Abiotic and Biotic Factors
The video below shows examples of how scientists use sampling techniques to count deer.
Interactions Among Organisms
Organisms can also benefit from each other. Symbiosis is a relationship between two species that exist closely together where at least one of the species benefits from the relationship. There are three different types of symbiosis- commensalism, mutualism, and parasitism. Commensalism is a relationship between species where one is helped and the other is neither helped nor harmed. Mutualism is a relationship between two species where both species benefit. Parasitism is a relationship between two species where one species benefits and the other is harmed.

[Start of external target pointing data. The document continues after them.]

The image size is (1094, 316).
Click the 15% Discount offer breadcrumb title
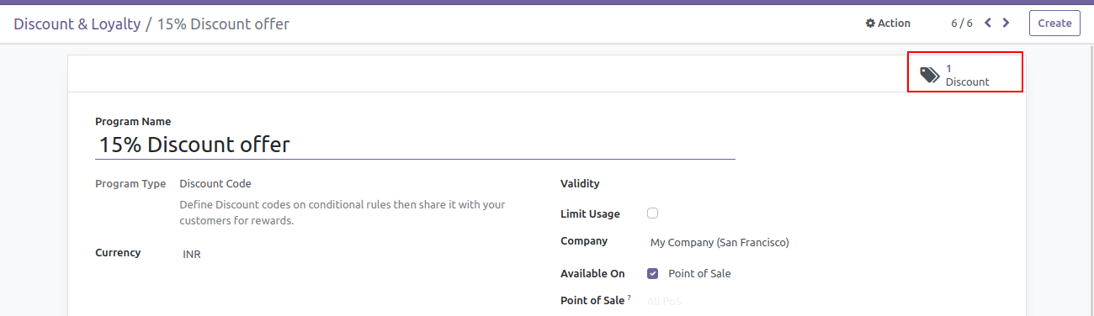pos(223,24)
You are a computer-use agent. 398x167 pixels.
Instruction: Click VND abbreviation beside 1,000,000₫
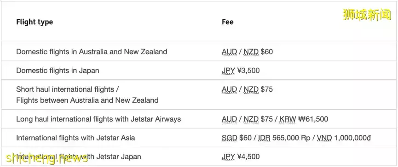(324, 138)
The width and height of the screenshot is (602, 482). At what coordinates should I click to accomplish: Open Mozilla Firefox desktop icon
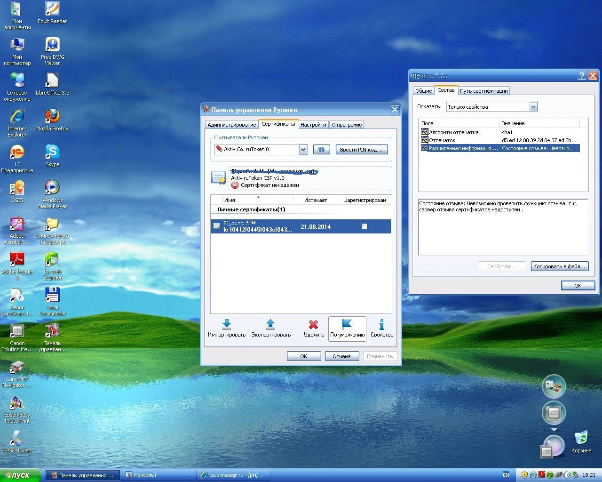[52, 116]
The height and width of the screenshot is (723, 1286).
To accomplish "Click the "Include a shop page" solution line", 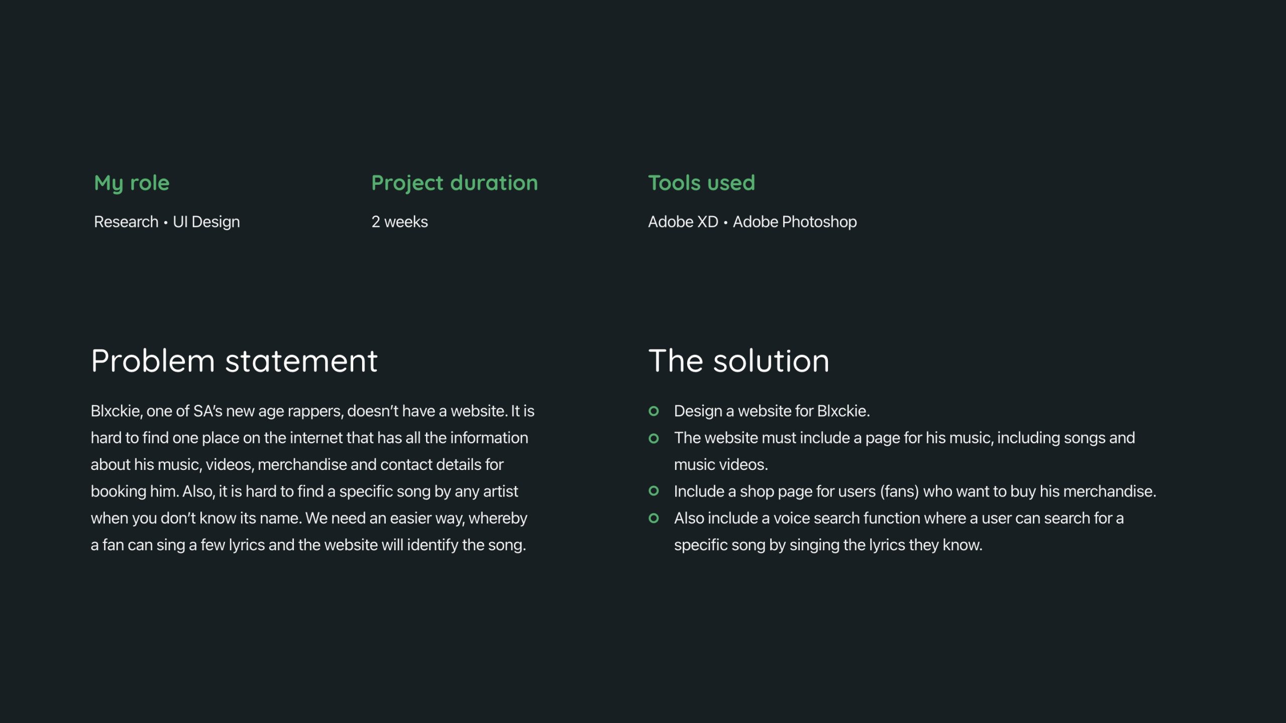I will [915, 492].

Movement of Energy in an Ecosystems
Organisms can also be defined by their energy role, or how they move energy in an ecosystem. The three main energy roles include producers, consumers, and decomposers. The source of all energy in an ecosystem can be traced back to the sun. However, not all organisms can use energy directly from the sun. Producers are organisms that use the sun's energy and transforms it into a useable form that all organisms can use through the process of photosynthesis. Consumers feed directly or indirectly on producers in order to gain energy. Scavengers are a special type of consumer that only eat dead animals. Decomposers are organisms that break down dead organic matter. They return nutrients to the ecosystem to be used again by plants. If there were no decomposers, the plants would take nutrients out of the ecosystem and it would never be returned. Eventually there would be no more nutrients left, the plants would die. If the plants all died, animals would soon follow!
These interactions can be traced through a complex diagram called a food web. Food webs show all possible connections within an ecosystem to follow the flow of energy.